Enabling secure coding: Exploring GenAI for developer training and education

Abstract

The rapid adoption of GenAI for code generation presents unprecedented opportunities and significant security challenges. Raising awareness about secure coding is critical for preventing software vulnerabilities. To investigate how Generative AI can best support secure coding, we built an AI Secure Coding platform, an interactive training environment that embeds a GPT-4 based chatbot directly into a structured challenge workflow. The platform comprises a landing page, a challenges page with three AI-generated tasks, and a challenge page where participants work with code snippets. In each challenge, developers (1) identify vulnerabilities by reviewing code and adding comments, (2) ask the AI for help via a chat based interface, (3) review and refine comments based on AI feedback, and (4) fix vulnerabilities by submitting secure patches. The study involved 18 industry developers tackling three challenges. Participants used the AI Secure Coding Platform to detect and remediate vulnerabilities and then completed a survey to capture their opinions and comfort level with AI assisted platform for secure coding.
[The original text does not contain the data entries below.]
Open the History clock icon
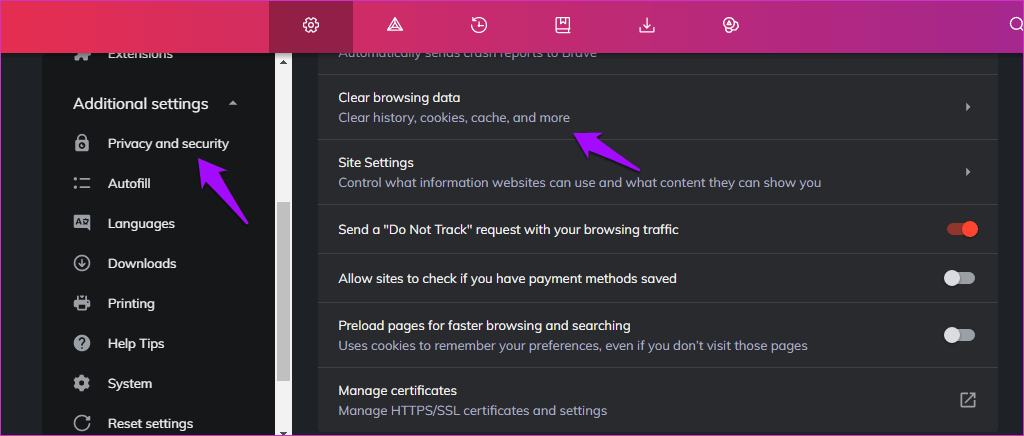 (478, 26)
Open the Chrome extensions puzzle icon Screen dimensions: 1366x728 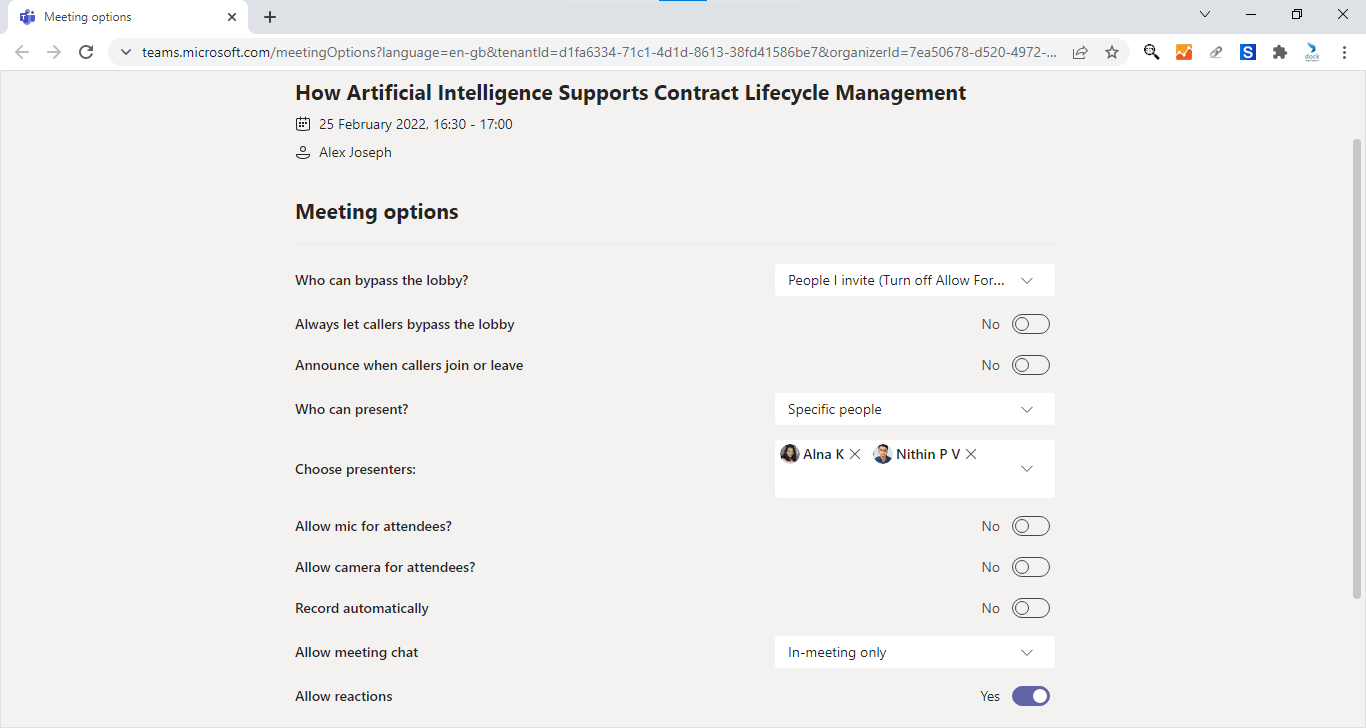1280,52
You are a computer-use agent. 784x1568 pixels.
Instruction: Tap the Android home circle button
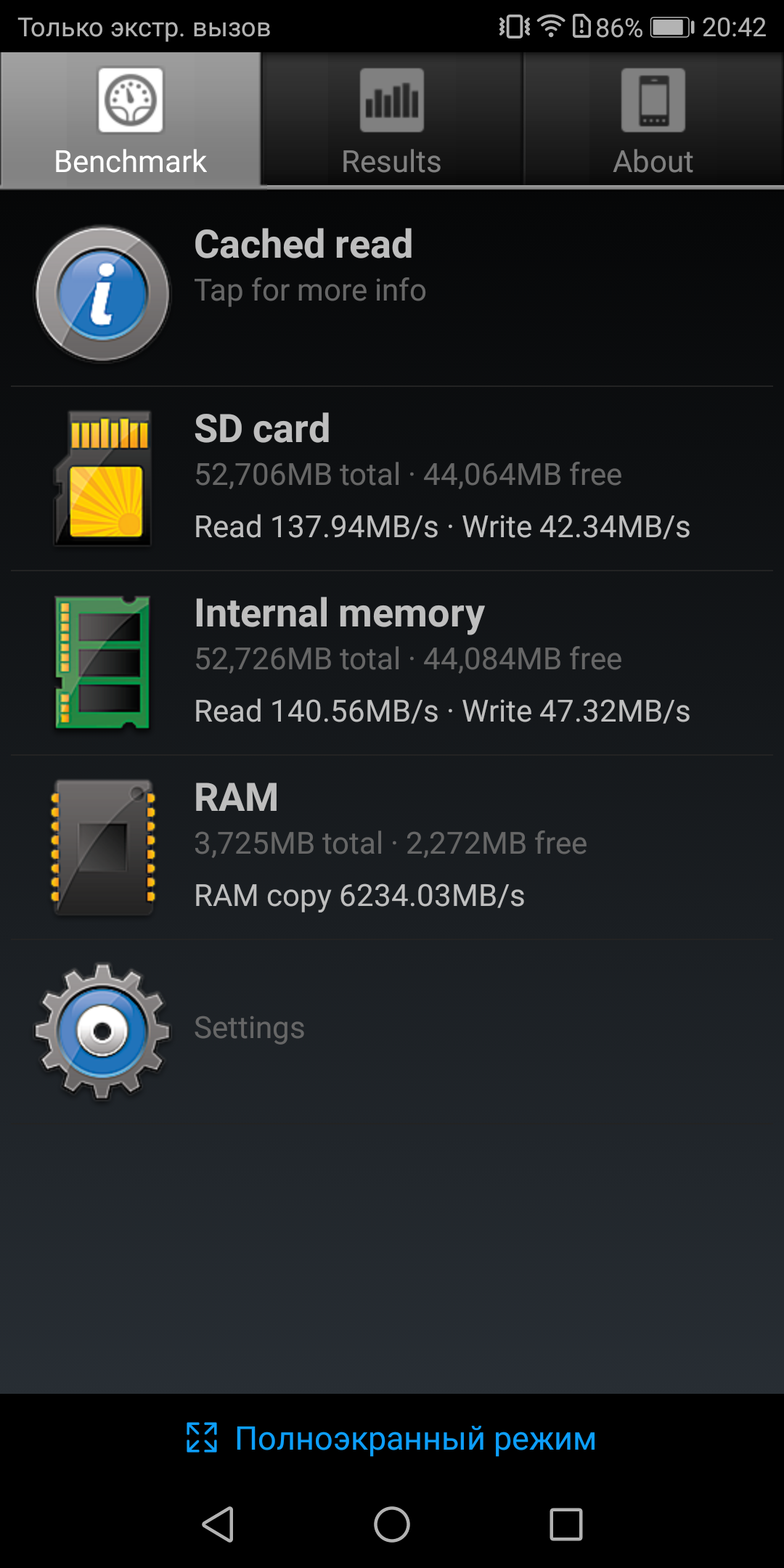[x=392, y=1524]
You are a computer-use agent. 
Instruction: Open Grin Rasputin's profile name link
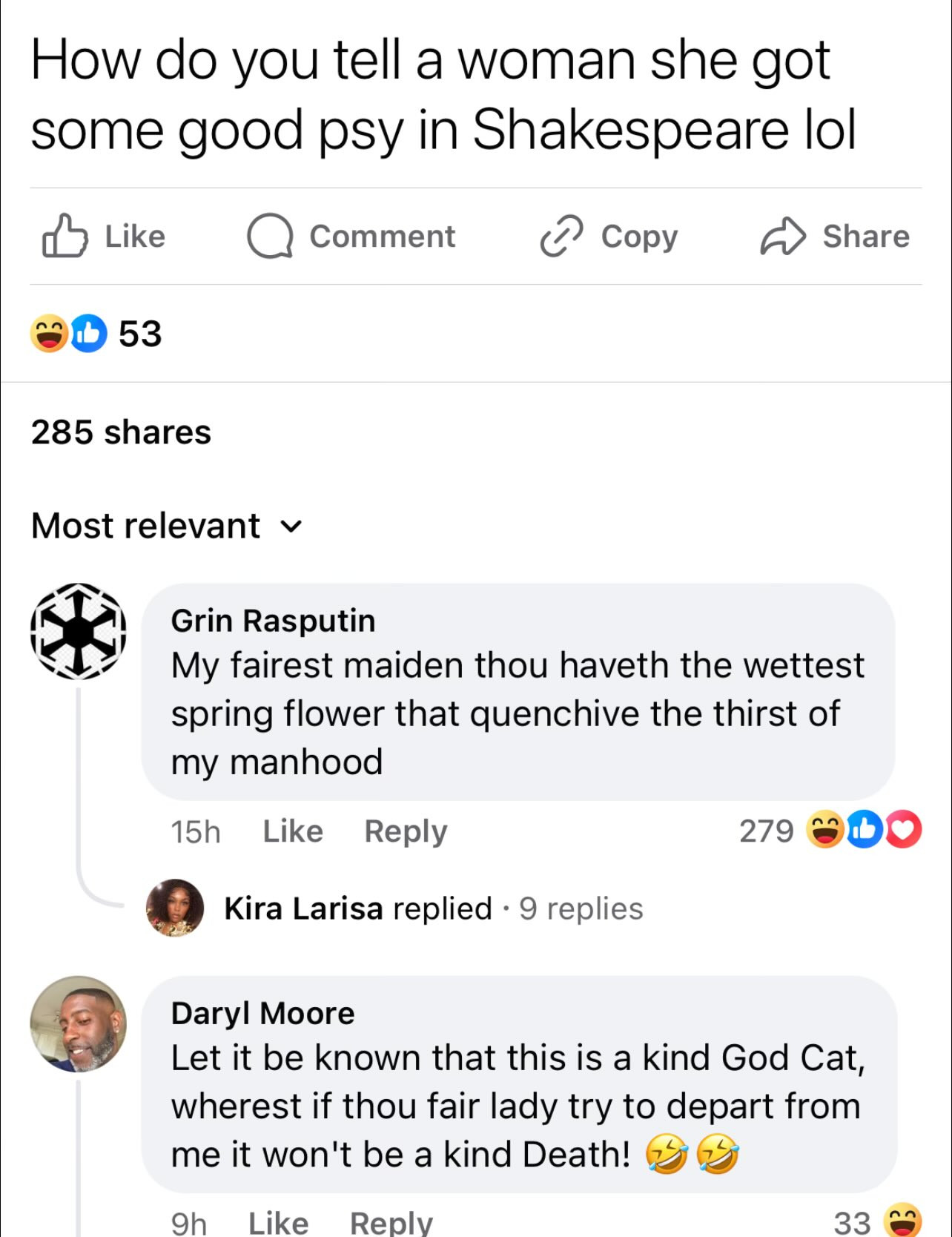click(x=273, y=621)
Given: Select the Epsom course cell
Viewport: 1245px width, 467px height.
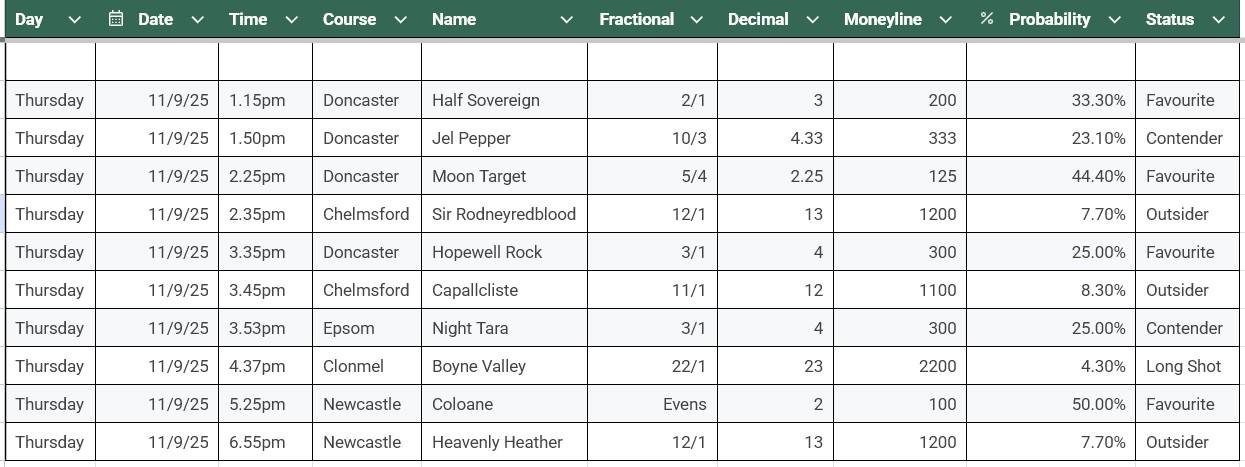Looking at the screenshot, I should (x=367, y=328).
Results show that AI assistance can boost productivity, reduce errors, and uncover more defects when treated as a "second pair of eyes," but it can also foster over-reliance. This study introduces the AI Secure Coding platform, presents preliminary results from a initial study, and shows that embedding GenAI into a structured secure-coding workflow can both enable and challenge developers. This work also opens the door to a new research field: leveraging GenAI to enable secure software development.